Bu işte bir terslik olmalı. Bir toplum fakirliği nasıl sevebilir, nasıl isteyebilir?
Veriler çok net!
2018-2019 yıllarında -Lise altı- eğitime sahip kesimden 2 milyon 637 bin kişi işini kaybediyor. Bu kesimin iş kaybetme oranı yüzde 16,4.
Yani her 100 lise altı eğitimliden 16,4 kişi işini kaybetmiştir.
Yine bu -Lise altı- eğitime sahip kesimin çocuk sayısı 2018-2019 yıllarında 118 bin 047 kişi azalıyor. Bu kesimin çocuk sayısındaki azalış oranı da yüzde 16,2 ediyor.
Yani lise altı eğitime sahip kesim 2017 yılına göre 2019 yılında 100 çocuk yerine 83,2 çocuk yapıyor.
Lise mezunlarında ise iş kaybı sayısı 312 bin kişi ve iş kaybı oranı da yüzde 5,3 seviyesine ulaşıyor. Ama lise mezunlarında çocuk sayısı azalış oranı ise yüzde 2,8 seviyesinde gerçekleşiyor.
Krizin daha az vurduğu lise mezunlarında çocuk yapma sayısındaki düşüşte azalıyor.
Gelelim üniversite mezunlarına:
Onlar bu krizden iş kaybı olarak etkilenmediği gibi 706 bin üniversite mezunu iş buluyor. Bu iş bulma oranı çocuk sayısına da yansıyor ve üniversite mezunlarının çocuk sayısı 288 bin 762’den 297 bin 989 bin kişiye çıkıyor. Üniversite mezunlarında çocuk sayısı yüzde 3,2 oranında artış gösteriyor.
İnanılmaz veriler aslında.
Ve bu konuda defalarca yazdım. ‘Nankör okumuşlar!’ dedim hatta. Çünkü eğitim seviyesi yükseldikçe ve kent merkezlerine gittikçe Cumhur ittifakının oy oranı düşüyor. Ama tersine varoş ve kırsalda da oy oranı artıyor.

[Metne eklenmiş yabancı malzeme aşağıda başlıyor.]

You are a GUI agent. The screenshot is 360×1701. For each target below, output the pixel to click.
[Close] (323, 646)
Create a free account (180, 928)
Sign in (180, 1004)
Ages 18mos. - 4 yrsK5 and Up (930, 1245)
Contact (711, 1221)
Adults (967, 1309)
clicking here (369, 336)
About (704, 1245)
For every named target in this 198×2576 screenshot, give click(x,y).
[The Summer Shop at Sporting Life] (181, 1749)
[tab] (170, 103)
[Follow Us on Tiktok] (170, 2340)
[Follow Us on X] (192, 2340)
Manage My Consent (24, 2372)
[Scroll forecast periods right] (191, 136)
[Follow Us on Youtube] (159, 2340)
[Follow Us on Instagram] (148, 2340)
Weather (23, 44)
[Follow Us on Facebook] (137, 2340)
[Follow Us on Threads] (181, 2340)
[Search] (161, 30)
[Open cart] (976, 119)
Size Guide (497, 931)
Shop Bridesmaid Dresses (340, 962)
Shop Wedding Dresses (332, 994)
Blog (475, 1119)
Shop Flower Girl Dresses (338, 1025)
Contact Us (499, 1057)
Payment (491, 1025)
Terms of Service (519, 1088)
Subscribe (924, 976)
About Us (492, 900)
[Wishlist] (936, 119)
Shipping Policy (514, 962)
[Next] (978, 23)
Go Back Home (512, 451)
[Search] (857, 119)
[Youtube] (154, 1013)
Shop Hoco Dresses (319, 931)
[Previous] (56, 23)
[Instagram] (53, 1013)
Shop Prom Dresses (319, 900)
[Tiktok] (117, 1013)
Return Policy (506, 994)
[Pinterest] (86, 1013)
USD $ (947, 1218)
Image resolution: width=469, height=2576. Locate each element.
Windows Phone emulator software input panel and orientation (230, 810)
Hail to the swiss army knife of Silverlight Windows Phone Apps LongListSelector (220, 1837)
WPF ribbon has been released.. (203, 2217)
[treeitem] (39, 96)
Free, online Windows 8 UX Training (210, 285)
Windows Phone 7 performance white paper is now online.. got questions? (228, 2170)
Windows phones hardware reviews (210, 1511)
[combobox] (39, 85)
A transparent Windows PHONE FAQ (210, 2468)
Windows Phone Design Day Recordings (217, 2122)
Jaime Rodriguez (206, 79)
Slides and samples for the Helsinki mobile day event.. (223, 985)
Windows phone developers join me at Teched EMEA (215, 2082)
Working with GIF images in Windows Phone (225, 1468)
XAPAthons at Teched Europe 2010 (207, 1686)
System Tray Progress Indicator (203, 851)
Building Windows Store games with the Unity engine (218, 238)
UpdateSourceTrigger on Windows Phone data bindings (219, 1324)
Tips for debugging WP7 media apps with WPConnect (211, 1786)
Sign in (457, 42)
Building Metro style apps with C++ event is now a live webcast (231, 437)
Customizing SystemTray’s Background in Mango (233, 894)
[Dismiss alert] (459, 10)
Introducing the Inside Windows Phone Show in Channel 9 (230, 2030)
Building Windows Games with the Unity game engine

Bu işte gerçekten bir terslik olmalı.
Şimdi dönüp bakalım kim mutlu bu ülkede?
Lise altı eğitimlilerde mutluluk oranı yüzde 53,2
Lise mezunlarında mutluluk oranı yüzde 50,8
Üniversite mezunlarında mutluluk oranı yüzde 52,7
Ortada sorun yok sanırım. Okuyan iş buluyor, çocuk yapıyor ama mutluluğu yakalayamıyor. Eğitim seviyesi düştükçe ise iktisadi olarak tersi oluyor ama mutluluk aynı seviyede kalabiliyor.
***
Yukarıda yazdığım ve bu bilgileri tamamlayan diğer verileri de eklediğimde muhalefetin bir miktar yanlışta olduğunu görüyorum.
Aslında yanlış değil ama bir yeni parti daha lazım bu ülkeye.
Neden mi?
Muhalefet partileri vasıflarında olması gerektiği gibi Millete daha yüksek gelir seviyesi vaat ediyor. Oysa topluma baktığımızda sanırım daha çok fakirlik vaadinde bulunacak bir partiye de ihtiyaç var gibi görülüyor.
En azından eğitim seviyesi ve çocuk sayısına bakınca böyle bir eksikliğin olduğunu da ileri sürebiliriz.
SABIR SABIR NEREYE KADAR?
Cumhurbaşkanı Erdoğan Van’da konuştu. Ekonomik kriz ile ilgili biraz daha sabır istedi. Erdoğan, ekonomik kriz ile ilgili ‘sabır’ uyarısı yaparak “Ülkemizi ekonomi alanında kuşatmaya çalışanlara cevabımızı, yeni bir ekonomik kurtuluş savaşıyla veriyoruz” diye konuştu.
Konuşmada artık 2023 hedefi değil 2053 vizyonundan bahsetti.
***
TÜİK’in açıkladığı mutluluk seviyesinde krizler beraber düşüş yaşanırken, umut düzeyinin neden düşmediğini sanırım anlamış oluyoruz.
Veriler ve konuşmalar aslında gerçeğin ne olduğunu net şekilde ortaya koyuyor. Geriye sadece o anki gerçeği saman altı edip, gelecek parlak günleri sunmak kalıyor.
Sanırım bu işi için de medya ve medyacılar oldukça önemli.